If it were limbless, it does indeed recall the body form reported for the minhocão – such a pity that she didn’t catch sight of its head. If, conversely, it had numerous small legs, then the mystery beast is instantly eliminated from further consideration. I also tend to discount a giant centipede in favour of a giant millipede, specifically one of the armoured species. This is because centipedes tend not to be black and, although multi-limbed, their legs are relatively fewer and bigger than those of millipedes – some of whose larger species are indeed black and equipped with numerous small legs.

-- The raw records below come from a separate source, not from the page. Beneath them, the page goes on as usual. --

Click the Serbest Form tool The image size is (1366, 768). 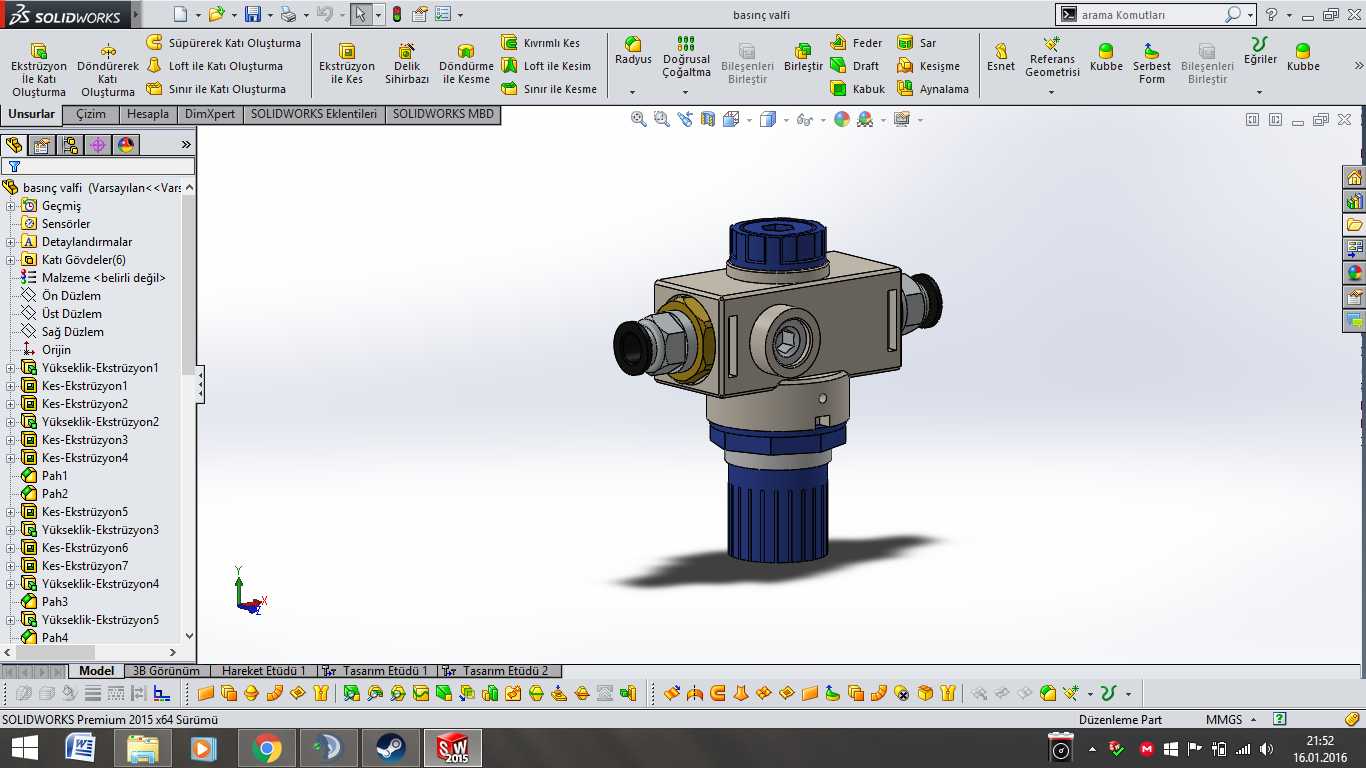point(1152,64)
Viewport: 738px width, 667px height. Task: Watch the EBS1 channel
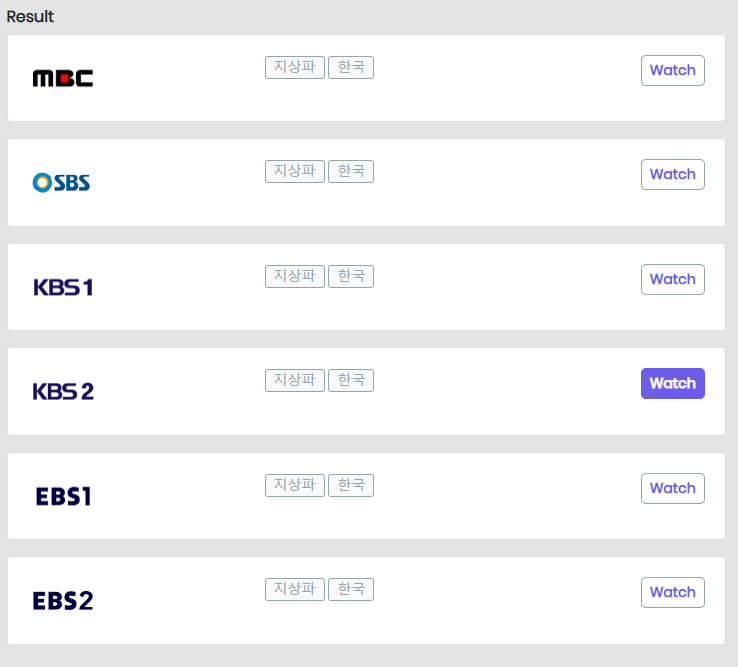point(672,488)
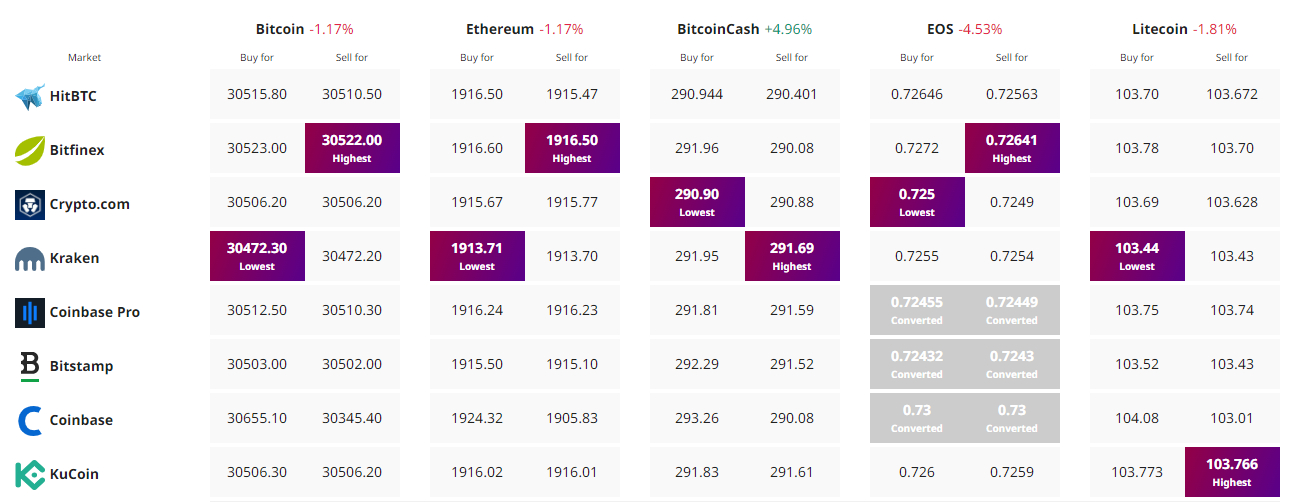Viewport: 1300px width, 502px height.
Task: Click the Market column header label
Action: (85, 57)
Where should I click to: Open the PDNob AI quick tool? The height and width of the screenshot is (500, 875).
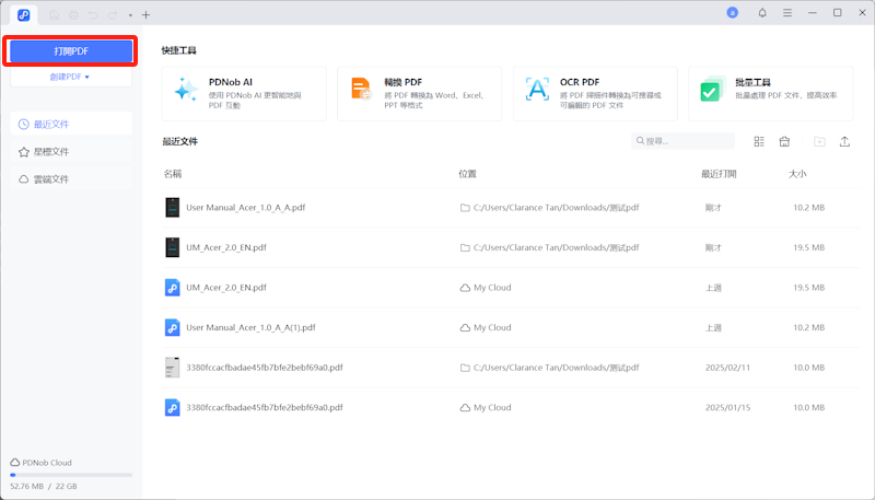[243, 93]
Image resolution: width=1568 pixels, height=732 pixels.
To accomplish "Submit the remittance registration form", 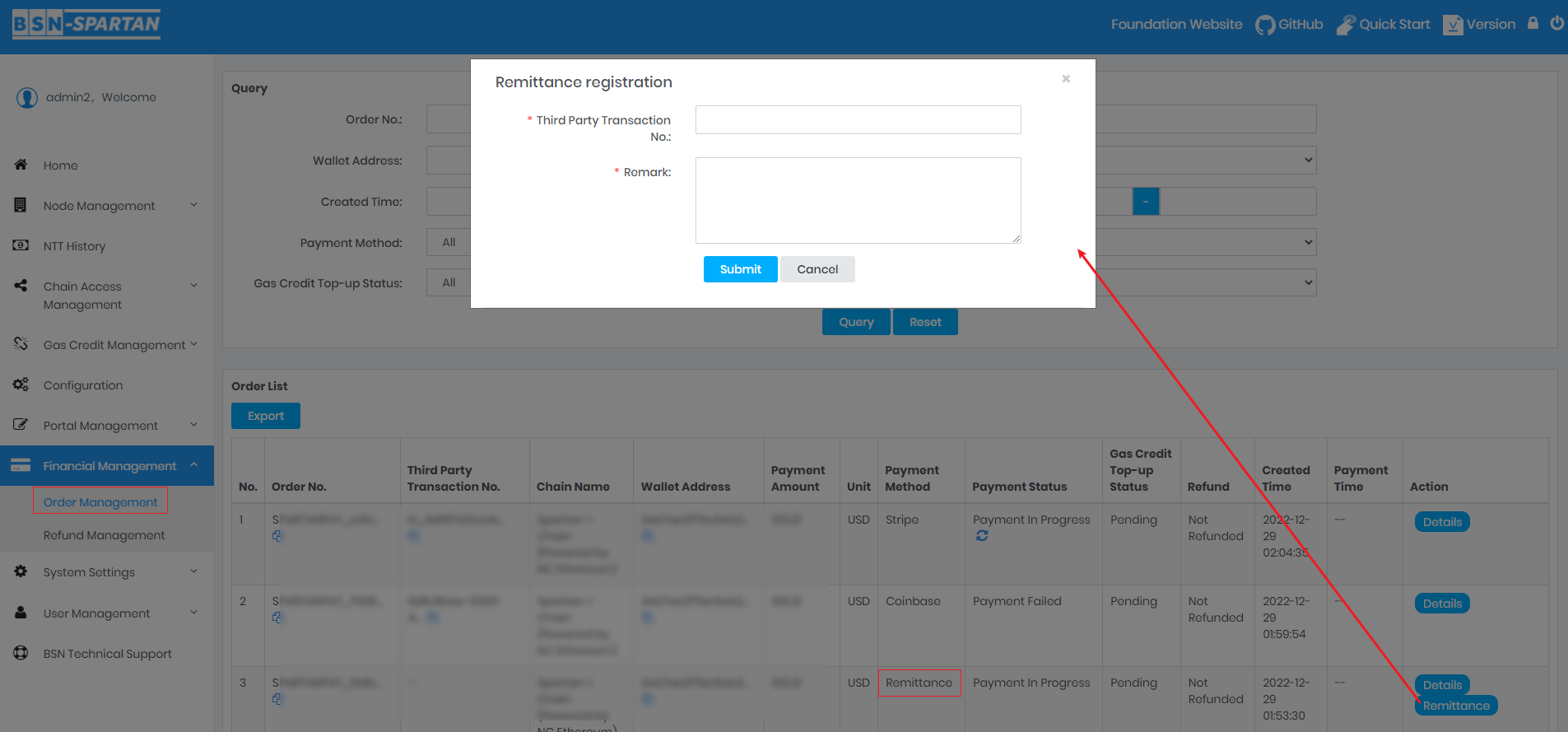I will [740, 269].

Even so, the world’s biggest millipede specimen – an African black millipede Archispirostreptus gigas owned by Jim Klinger of Coppell, Texas, and sporting an impressive complement of 256 legs – only measures 15.2in long and 2.6in in circumference. This is a far cry indeed from the monstrous dimensions claimed by Samwell’s mother for the unidentified vermiform creature encountered by her in Peru (even allowing for exaggeration or over-estimation of size). Moreover, for fundamental physiological reasons, no known species of terrestrial arthropod attains anything even remotely approaching those dimensions, so Peru’s worm-like wonder currently remains an enigma.